No, maybe the thick sheen of mud over what my spirit once made into words has had to do with my mental stability. A deep fear of the idea that nihilism is the only answer, or that the world wants us to think so, at least. It’s hard these days to not feel like the world doesn’t just want all of us completely gone.
Or maybe my fog has been because of the dark dead feeling of not feeling like anything I did really mattered, let alone anything I made. Who does and does not feel this way? For a seeming eternity, it has felt like writing poetry or making art is something I should not feel compelled to do, as it has no relevance to what really matters about life.
For better or for worse, I still think of the sublime. No matter what, it calls to me. That uncanny essence of being. No matter the erasure of time and existence, nor beauty, romance, an excess, the yellow light through the green in the window—all of it—I think being compelled to seek out the sublime is something real in this life to do.
But wait, have you seen the new Suspiria? If you haven’t seen it, then maybe you should soon. I suppose the movie is kind of sad and horrible, and maybe that’s not for you. It’s also maybe gratuitously full of blood and gore, although I don’t think so. It’s all just some cosmetics—the red paint and all the stuff of the horror genre.

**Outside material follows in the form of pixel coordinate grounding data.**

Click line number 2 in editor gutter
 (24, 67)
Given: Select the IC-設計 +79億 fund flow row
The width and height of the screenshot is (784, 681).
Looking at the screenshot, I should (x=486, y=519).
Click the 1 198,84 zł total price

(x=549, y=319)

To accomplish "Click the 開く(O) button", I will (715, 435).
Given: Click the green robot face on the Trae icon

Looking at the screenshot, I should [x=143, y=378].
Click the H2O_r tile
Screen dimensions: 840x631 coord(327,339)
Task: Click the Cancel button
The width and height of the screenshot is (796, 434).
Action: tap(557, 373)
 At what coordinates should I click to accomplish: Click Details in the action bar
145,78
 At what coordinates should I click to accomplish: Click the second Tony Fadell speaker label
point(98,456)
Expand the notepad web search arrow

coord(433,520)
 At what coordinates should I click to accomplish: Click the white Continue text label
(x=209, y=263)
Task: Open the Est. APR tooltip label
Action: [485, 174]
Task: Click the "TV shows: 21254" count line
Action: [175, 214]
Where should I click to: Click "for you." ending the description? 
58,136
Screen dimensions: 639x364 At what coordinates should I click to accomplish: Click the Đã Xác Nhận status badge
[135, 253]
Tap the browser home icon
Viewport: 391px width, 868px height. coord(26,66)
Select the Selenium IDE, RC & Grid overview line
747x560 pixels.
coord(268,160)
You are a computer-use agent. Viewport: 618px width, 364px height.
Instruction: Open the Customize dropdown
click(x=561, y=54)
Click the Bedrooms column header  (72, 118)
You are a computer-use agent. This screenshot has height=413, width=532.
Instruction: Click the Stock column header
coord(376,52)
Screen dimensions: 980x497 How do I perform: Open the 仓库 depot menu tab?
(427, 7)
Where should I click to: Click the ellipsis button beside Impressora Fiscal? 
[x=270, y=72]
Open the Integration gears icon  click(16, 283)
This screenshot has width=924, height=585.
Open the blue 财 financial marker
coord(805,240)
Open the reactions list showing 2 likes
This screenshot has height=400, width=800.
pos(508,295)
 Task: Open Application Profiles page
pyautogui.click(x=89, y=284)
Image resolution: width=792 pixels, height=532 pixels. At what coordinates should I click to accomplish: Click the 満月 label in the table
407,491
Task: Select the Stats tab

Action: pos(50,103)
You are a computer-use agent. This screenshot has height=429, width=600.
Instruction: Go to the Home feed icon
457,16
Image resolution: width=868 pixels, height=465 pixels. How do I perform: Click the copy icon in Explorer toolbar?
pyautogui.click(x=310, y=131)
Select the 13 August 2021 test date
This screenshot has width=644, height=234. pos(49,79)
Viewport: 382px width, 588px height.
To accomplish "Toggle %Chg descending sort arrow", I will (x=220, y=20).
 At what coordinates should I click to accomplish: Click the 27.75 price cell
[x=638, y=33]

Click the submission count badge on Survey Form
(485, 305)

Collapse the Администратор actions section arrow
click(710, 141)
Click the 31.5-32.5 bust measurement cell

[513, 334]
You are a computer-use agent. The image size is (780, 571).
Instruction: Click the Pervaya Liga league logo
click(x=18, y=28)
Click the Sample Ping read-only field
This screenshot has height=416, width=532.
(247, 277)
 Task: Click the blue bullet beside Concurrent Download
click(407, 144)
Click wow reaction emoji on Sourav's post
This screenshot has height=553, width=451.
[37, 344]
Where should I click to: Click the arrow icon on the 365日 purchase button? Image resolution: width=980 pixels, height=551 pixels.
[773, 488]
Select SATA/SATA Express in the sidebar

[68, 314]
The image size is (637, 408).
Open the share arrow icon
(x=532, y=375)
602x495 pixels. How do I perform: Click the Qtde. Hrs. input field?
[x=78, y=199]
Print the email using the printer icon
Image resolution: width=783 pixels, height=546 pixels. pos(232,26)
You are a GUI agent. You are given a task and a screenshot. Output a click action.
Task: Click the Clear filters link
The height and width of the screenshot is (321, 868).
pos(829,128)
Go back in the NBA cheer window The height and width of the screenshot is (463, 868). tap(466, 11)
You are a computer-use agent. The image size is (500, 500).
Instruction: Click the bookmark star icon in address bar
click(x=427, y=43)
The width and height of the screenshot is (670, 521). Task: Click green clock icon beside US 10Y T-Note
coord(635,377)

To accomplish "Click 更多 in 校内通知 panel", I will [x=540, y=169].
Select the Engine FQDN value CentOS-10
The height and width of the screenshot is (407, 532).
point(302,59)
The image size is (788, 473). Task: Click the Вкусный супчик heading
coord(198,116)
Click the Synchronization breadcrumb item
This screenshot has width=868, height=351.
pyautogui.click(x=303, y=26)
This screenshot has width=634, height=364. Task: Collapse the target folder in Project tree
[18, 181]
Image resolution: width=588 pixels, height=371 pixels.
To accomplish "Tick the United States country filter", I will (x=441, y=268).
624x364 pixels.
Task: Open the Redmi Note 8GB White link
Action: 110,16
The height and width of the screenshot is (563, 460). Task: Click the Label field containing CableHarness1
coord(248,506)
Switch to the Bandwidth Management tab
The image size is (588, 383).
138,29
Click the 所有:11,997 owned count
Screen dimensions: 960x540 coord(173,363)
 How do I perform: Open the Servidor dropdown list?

To me, the movie is about the triumph of the creative spirit, and almost nothing else.
If you have seen the movie (or maybe the older version of it), then you know that it’s about a coven of witches who are also dancers. They invite younger witches in to join them, only to kill them and make offerings to their great goddess, who is a demon. She is called the Mother Markos.
In the newer version of the movie, there is a younger witch (played by Melanie Griffith’s daughter, Dakota Johnson) whose name is Susie Bannion. Susie is a Mennonite who feels compelled to move to Berlin to become a dancer. She is the underdog, the beginner in the troupe of dancing witches, but—spoiler alert!—in the newer version of the movie, she rises up in the end and kills the whole coven. She does this because she is actually the greatest demoness of all. In the end, she says, “I am she,” and everyone who has forsaken her dies in a great cascade of red.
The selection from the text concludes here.